Debord’s work is written in aphorisms, or paragraph-like and individualized points about the state of the world. With the initial examination being published in 1967, spectacle has DEFINITELY intensified over the past 49 years. What once started as cave paintings drifted to the radio and TV and now, SnapChat.

“Everything that was directly lived has moved away into a representation.”

“The spectacle is not a collection of images, but a social relation among people, mediated by images.”

“The spectacle grasped in its totality is both the result and the project of the existing mode of production. It is not a supplement to the real world, an additional decoration. It is the heart of the unrealism of the real society. In all its specific forms, as information or propaganda, as advertisement or direct entertainment consumption, the spectacle is the present model of socially dominant life. It is the omnipresent affirmation of the choice already made in production and its corollary consumption. The spectacle’s form and content are identically the total justification of the existing system’s conditions and goals. The spectacle is also the permanent presence of this justification, since it occupies the main part of the time lived outside of modern production.”

Guy Debord

In 2016, Spectacle is everywhere. Even words on the internet qualify as Spectacle. The ubiquity and speed of the media cycle can be and is manipulated, as Twitter mavens and Donald Trump could tell you confidently. Our clothing, food, and homes have all fallen privy to the side affects of Spectacle, mainly being mass overproduction, standardization, and a collective gazing indifference to the means of production. The inability to imagine what a slaughterhouse would look like due to McDonald’s deft marketing, this too is an example.

Spectacle is that need you feel to check Facebook over, and over, and over again. Each new picture providing a dopamine release.

Spectacle is inherent in our monetary systems as well. We have a picture on our dollar bills, for crying out loud! Additionally, the numbers presented in accounting ledgers are a distraction to the realities of the physical nature of the world.

Spectacle, the spectacular abstraction that can’t be separated.
◆ ◆ ◆
Written task => List the specific forms of the spectacle named in the Debord quotation that begins "The spectacle grasped in its totality" in the spectacle excerpt. Rely only on the spectacle excerpt for everything you write.

Listed entries =>
◆ ◆ ◆
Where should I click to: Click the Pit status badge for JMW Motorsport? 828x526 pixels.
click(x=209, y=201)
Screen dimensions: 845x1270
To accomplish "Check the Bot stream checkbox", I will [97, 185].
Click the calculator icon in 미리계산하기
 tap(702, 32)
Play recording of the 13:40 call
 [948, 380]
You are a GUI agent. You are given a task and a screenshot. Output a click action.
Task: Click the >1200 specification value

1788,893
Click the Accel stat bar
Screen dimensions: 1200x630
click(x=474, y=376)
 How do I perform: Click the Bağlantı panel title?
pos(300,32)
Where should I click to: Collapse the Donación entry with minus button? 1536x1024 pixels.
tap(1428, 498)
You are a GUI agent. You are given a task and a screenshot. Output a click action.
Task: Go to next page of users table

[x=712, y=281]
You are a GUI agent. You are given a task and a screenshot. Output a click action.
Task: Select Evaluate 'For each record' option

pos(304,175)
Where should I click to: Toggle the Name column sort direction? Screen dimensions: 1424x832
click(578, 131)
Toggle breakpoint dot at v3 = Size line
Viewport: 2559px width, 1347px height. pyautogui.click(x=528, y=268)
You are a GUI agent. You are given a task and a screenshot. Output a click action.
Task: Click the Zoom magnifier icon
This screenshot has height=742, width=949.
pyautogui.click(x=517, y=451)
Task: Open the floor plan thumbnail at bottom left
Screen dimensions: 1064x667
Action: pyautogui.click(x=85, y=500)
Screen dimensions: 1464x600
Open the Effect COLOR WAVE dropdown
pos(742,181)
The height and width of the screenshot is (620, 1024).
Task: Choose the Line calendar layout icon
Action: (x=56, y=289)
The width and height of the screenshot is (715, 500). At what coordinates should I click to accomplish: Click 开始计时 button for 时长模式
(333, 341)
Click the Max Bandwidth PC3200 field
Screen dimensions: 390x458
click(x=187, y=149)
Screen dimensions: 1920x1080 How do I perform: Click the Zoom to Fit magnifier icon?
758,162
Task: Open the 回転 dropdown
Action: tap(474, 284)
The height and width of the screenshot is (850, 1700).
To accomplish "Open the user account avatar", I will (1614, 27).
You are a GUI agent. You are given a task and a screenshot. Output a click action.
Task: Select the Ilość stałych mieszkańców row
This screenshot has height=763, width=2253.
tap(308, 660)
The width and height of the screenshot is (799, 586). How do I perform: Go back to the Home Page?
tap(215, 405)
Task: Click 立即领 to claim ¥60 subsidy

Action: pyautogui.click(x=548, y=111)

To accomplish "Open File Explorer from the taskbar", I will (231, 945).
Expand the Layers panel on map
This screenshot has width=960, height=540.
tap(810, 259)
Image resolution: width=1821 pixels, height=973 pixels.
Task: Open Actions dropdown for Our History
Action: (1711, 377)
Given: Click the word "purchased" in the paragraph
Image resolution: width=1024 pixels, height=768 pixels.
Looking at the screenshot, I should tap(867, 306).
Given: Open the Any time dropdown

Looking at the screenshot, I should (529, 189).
◆ ◆ ◆
Complete answer =>
- information
- propaganda
- advertisement
- direct entertainment consumption